* [Written task]
Edit the items from their first line through the line with "The image size is (1069, 601).": reproduce those lines with "Describe" changed to "Identify" and everything else left unchanged.

* [Saved entries]

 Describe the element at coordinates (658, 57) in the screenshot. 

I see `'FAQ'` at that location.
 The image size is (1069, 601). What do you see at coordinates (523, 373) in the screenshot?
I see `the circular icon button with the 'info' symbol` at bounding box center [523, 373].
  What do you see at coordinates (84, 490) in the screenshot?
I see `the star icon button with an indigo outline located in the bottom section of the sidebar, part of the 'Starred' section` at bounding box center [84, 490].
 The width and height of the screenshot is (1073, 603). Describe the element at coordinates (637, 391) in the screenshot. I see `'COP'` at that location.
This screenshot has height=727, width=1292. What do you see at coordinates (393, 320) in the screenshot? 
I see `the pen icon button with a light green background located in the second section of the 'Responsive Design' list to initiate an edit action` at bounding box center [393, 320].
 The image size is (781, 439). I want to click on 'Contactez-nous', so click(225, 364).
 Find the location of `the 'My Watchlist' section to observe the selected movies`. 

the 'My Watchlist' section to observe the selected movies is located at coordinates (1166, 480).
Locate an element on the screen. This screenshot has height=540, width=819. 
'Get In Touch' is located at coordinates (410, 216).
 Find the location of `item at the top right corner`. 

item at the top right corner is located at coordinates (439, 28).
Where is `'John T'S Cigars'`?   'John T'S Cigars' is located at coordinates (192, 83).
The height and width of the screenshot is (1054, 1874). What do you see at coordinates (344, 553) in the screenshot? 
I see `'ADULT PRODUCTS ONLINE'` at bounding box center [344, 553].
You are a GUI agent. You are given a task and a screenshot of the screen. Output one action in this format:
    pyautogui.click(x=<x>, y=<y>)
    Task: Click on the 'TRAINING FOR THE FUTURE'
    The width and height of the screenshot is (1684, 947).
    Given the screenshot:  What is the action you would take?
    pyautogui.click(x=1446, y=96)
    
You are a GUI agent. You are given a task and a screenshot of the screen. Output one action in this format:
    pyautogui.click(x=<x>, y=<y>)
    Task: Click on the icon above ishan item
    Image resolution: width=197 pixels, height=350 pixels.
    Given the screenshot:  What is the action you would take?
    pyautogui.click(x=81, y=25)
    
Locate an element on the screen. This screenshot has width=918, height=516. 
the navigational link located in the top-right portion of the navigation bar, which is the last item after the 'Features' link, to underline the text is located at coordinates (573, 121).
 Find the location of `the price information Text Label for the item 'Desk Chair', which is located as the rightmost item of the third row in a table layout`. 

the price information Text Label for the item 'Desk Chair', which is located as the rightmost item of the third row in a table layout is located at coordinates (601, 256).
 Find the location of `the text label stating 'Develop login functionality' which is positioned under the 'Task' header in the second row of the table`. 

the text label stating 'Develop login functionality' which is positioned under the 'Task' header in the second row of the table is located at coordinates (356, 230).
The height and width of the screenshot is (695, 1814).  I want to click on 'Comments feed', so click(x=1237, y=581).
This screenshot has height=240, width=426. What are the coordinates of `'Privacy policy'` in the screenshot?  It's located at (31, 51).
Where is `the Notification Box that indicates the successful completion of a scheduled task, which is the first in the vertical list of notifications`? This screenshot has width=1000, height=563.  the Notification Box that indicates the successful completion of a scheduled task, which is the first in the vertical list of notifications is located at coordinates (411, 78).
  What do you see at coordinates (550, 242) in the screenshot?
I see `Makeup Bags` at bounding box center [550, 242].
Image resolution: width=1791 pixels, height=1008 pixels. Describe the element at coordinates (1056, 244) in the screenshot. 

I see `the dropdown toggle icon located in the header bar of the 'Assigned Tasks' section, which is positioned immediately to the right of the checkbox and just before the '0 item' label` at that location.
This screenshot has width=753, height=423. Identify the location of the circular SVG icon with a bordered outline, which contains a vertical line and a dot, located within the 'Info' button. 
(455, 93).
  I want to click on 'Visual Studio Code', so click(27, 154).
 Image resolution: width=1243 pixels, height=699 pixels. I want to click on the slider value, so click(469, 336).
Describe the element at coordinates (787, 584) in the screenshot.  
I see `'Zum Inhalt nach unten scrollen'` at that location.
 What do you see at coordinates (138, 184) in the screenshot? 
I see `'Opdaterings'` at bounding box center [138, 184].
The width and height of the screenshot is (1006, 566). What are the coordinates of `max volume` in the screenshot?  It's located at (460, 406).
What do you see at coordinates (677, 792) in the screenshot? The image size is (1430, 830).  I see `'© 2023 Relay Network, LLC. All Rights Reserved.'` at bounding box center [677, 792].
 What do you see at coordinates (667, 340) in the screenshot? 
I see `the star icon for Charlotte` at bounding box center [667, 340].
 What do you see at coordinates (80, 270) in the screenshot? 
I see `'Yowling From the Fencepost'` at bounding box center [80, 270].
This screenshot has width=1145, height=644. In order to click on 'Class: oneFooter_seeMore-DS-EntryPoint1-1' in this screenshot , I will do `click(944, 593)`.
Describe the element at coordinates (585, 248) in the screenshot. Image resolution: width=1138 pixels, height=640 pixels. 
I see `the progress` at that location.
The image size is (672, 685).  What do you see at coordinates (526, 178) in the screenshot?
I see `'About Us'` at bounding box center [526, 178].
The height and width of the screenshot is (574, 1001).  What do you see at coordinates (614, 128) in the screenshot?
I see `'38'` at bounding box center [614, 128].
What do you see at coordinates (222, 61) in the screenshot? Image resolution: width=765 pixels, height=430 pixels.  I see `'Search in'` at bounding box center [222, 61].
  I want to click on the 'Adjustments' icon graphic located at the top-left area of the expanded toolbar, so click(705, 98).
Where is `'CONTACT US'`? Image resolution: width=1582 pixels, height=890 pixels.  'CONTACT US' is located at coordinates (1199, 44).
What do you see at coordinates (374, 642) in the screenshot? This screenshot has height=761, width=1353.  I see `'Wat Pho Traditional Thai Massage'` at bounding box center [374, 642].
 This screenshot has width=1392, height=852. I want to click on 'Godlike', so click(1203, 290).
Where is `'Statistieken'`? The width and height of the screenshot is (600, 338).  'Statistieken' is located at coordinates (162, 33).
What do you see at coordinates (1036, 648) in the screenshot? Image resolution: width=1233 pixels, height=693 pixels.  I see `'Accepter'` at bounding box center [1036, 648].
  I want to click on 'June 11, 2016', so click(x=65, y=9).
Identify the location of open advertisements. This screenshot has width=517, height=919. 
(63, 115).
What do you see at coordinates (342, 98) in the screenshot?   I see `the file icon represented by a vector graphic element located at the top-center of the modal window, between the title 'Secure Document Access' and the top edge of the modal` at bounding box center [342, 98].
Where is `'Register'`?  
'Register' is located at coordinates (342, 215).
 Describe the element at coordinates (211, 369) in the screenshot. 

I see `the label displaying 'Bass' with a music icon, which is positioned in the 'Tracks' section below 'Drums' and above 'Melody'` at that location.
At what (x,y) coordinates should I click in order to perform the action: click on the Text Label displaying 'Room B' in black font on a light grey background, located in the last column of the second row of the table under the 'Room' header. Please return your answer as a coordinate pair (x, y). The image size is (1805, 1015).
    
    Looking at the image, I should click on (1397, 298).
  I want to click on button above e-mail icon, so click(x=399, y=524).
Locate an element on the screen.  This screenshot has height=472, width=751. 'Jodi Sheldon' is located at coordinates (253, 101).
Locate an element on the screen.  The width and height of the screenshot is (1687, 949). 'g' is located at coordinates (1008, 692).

* [Answer for this exercise]
 Identify the element at coordinates (658, 57) in the screenshot. 

I see `'FAQ'` at that location.
 The image size is (1069, 601). What do you see at coordinates (523, 373) in the screenshot?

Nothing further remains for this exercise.